Task
A complete response lists each line of the data below that includes the word "computer".

Data extract
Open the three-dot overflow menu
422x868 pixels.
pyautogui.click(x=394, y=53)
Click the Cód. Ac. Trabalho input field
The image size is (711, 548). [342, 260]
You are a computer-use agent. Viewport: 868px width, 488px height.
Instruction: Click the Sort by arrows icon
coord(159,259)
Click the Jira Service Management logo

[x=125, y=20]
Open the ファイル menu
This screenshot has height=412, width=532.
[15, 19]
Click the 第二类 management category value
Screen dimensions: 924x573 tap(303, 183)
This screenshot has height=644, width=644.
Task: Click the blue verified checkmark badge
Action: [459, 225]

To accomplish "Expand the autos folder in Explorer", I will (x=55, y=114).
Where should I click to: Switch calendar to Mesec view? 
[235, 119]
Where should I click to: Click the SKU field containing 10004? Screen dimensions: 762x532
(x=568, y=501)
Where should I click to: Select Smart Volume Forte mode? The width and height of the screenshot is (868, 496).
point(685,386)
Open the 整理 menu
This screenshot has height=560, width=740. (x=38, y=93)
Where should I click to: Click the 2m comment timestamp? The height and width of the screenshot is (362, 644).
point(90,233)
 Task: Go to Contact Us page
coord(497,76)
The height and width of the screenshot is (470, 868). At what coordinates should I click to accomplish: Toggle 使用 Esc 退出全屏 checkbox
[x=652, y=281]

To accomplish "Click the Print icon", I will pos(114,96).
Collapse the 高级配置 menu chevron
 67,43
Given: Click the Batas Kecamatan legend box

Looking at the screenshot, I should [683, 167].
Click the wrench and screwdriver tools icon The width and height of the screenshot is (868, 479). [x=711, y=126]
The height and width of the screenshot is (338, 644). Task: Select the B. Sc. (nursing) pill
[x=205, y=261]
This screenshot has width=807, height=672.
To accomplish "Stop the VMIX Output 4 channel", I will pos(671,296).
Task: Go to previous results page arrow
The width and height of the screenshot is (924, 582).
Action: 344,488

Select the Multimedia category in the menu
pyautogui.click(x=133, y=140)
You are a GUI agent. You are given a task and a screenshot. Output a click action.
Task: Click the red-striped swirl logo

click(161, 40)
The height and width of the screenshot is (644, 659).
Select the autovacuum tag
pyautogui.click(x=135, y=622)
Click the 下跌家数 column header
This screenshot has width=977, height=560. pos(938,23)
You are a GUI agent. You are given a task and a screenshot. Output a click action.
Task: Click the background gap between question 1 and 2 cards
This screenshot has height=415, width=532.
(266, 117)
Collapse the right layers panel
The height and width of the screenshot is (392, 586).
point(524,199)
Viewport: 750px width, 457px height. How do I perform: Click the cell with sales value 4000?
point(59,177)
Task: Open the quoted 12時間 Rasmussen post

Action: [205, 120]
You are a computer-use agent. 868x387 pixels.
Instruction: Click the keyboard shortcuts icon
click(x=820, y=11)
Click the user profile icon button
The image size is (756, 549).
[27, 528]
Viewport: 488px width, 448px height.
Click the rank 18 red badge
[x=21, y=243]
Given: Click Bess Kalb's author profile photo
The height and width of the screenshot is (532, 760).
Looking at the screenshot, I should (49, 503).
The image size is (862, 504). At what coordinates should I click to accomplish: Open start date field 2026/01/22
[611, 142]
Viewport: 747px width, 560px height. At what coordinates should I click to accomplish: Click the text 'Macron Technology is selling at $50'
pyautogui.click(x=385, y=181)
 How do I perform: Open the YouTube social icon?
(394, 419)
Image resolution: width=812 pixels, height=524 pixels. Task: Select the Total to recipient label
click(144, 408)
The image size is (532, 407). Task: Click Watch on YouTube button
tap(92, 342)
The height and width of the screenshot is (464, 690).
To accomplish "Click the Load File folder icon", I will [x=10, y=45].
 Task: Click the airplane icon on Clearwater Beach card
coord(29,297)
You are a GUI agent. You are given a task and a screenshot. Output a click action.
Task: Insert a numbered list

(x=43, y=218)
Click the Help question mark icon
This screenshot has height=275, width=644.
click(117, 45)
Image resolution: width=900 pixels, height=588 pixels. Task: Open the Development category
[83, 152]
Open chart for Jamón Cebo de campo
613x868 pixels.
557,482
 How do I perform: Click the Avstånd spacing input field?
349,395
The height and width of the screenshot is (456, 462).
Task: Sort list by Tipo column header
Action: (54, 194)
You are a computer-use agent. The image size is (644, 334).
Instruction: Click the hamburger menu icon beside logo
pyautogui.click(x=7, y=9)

Written reply
You are a computer-use agent. Viewport: 868px width, 488px height.
You are a computer-use agent. 868x387 pixels.
You are a computer-use agent. The image size is (644, 334).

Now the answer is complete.